- **Document segment**:
* begin *

WITHOUT AN EXCLUSIONARY RULE, IT MAKES NO DIFFERENCE WHETHER “THE INVESTIGATION HAD A VALID PREDICATE.” THAT’S MY WHOLE POINT: PEOPLE WANT TO ARGUE IRRELEVANT POINTS OR THEY THINK THERE IS AN EXCLUSIONARY RULE.
Horowitz seemed to believe it did, but Durham went out of his way to point out that facts he is uncovering may suggest otherwise. If the investigation had no valid predicate, then what is there for Trump to obstruct?
CONGRESS’ DUTY TO OVERSEE EXECUTIVE FUNTIONS TO INFORM LEGISLATION AND PARTICULARLY FUNDING.
Will you point to the indictments? Let’s see, there were two: Russia’s hacking of the DNC server; and the Russian troll farm “defrauding the United States.”
As to the first (and this goes to my profession in cyber security and work as an expert witness in the field), the FBI has never had, nor do they have today, custody of the “original specimen(s)” required to authenticate the forensic image(s) supposedly showing evidence of the hack. Based on federal rules of evidence and long standing precedent, this is simply fatal. I read the entire indictment and from my perspective as an expert witness/consultant (usually at the defense table), there is not one single triable fact alleged in the indictment. The matter would frankly not make it past the preliminary hearing!
SO HOW DID MR. PAPADOPOULOS FIND OUT WHO DID THE HACK BEFORE THE FACT OF THE HACK WAS PUBLIC?
AND YOU ARE MAKING THE HOUSE PROVE TOO MUCH. IT DOES NOT MATTER WHO DID THE HACK AS LONG AS IT CAME FROM OUTSIDE THE US AND THE MATERIALS STOLEN WERE KNOWINGLY USED.
And then there was the troll farm which the Mueller report characterized as working in tandem with the Russian state. Too bad the troll farm owners showed up to defend themselves and as a result we learn not one single piece of admissible evidence exists to support that claim — to the point where the judge forbade Mueller from publicly stating anything of the sort, even though it was right there in his report! This, more than anything else, was why his testimony was such a disaster.

* end *

- **Data section**:

* begin *

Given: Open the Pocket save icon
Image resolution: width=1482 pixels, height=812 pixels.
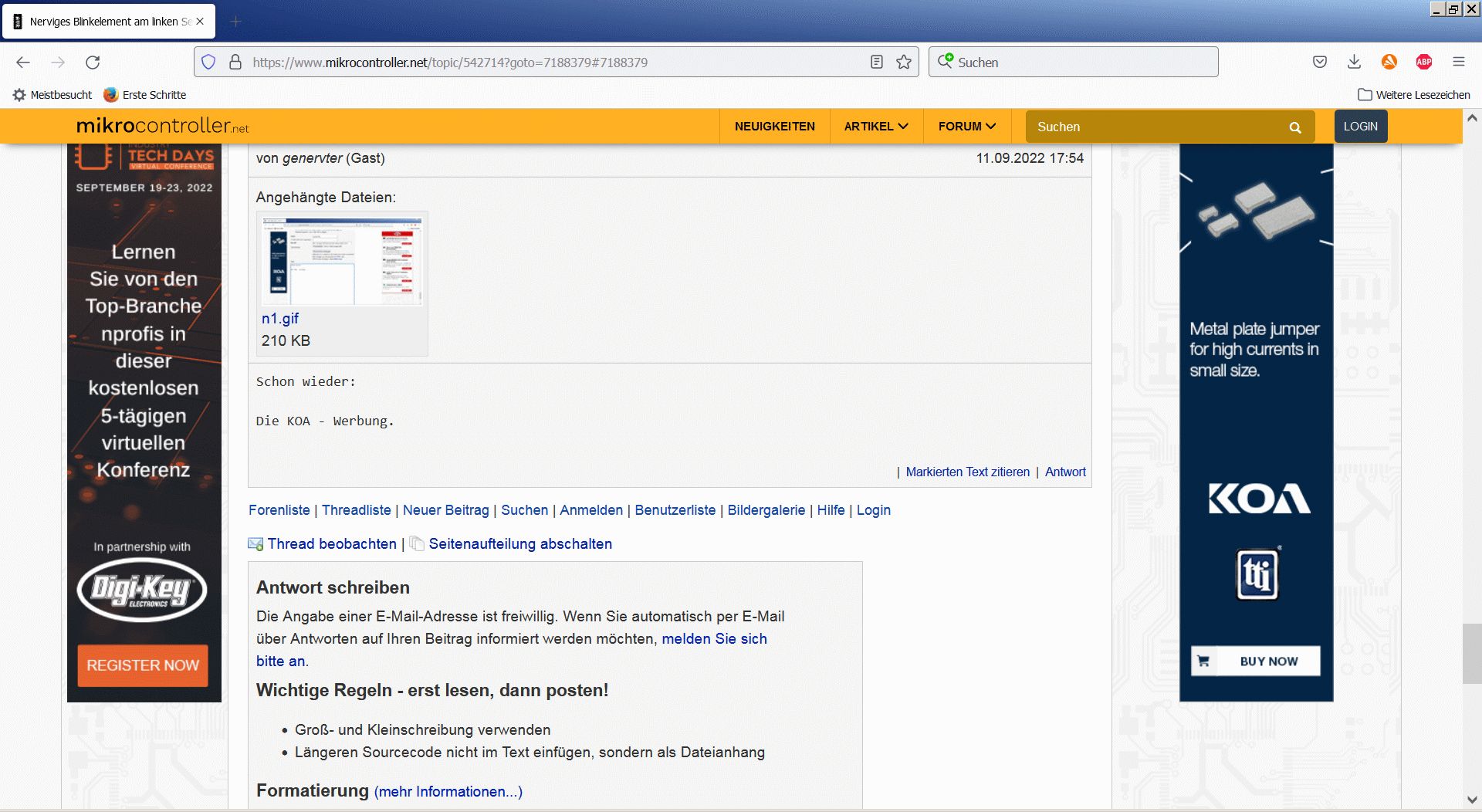Looking at the screenshot, I should 1320,63.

* end *

Reproduce word for word the part of the discussion of the Mueller indictments between "WITHOUT AN EXCLUSIONARY" and "AND PARTICULARLY FUNDING.", inclusive.

- **Task output**:
WITHOUT AN EXCLUSIONARY RULE, IT MAKES NO DIFFERENCE WHETHER “THE INVESTIGATION HAD A VALID PREDICATE.” THAT’S MY WHOLE POINT: PEOPLE WANT TO ARGUE IRRELEVANT POINTS OR THEY THINK THERE IS AN EXCLUSIONARY RULE.
Horowitz seemed to believe it did, but Durham went out of his way to point out that facts he is uncovering may suggest otherwise. If the investigation had no valid predicate, then what is there for Trump to obstruct?
CONGRESS’ DUTY TO OVERSEE EXECUTIVE FUNTIONS TO INFORM LEGISLATION AND PARTICULARLY FUNDING.